-- Exercise prompt --
Transcribe exactly, and only, the lines from the one with "You are a computer-use agent." through the end of the records below, including both of those lines. Skip all pictures.

(Listed records)

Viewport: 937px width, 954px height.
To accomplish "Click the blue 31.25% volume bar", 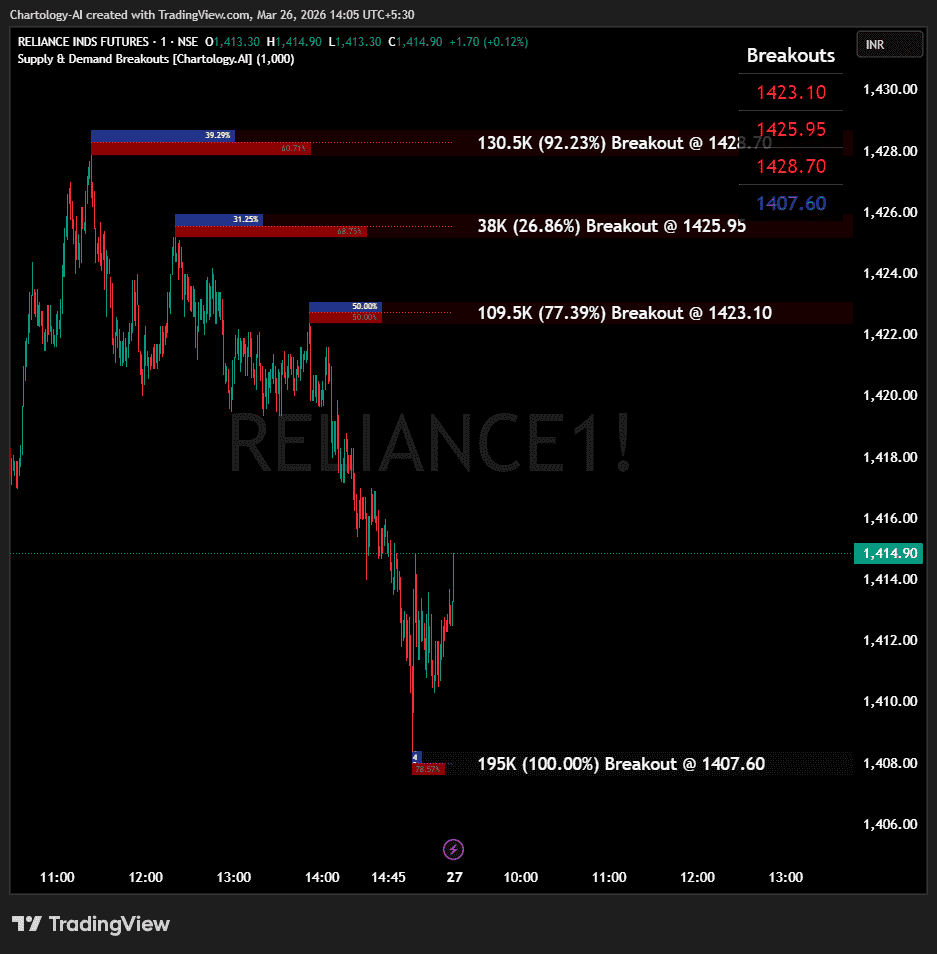I will pyautogui.click(x=218, y=219).
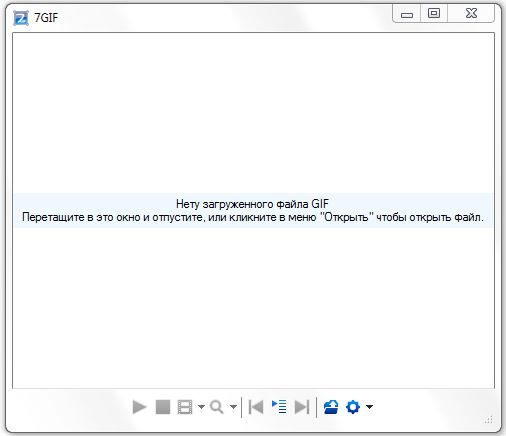This screenshot has width=506, height=436.
Task: Select the magnifier zoom icon
Action: coord(217,407)
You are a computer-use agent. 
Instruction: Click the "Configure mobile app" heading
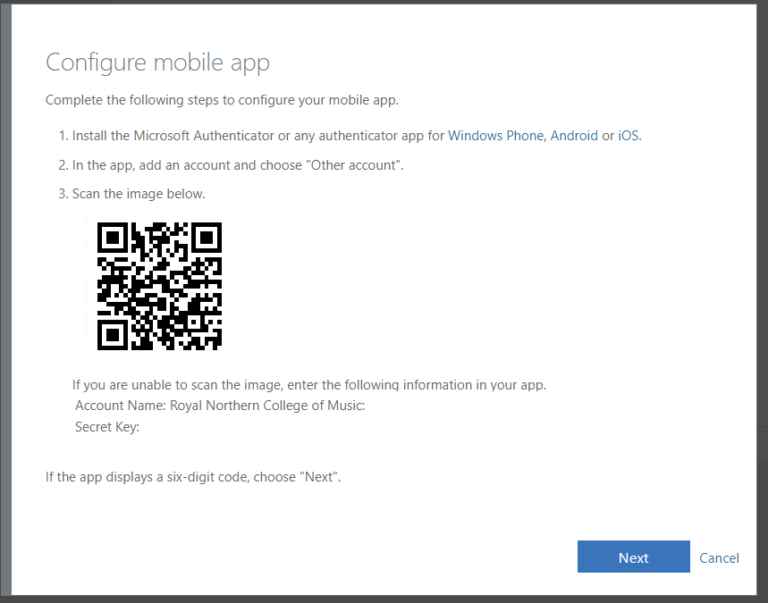pyautogui.click(x=158, y=63)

(End Listed records)

-- Result for this task --
You are a computer-use agent. 
Instruction: Click the "Configure mobile app" heading
pyautogui.click(x=158, y=63)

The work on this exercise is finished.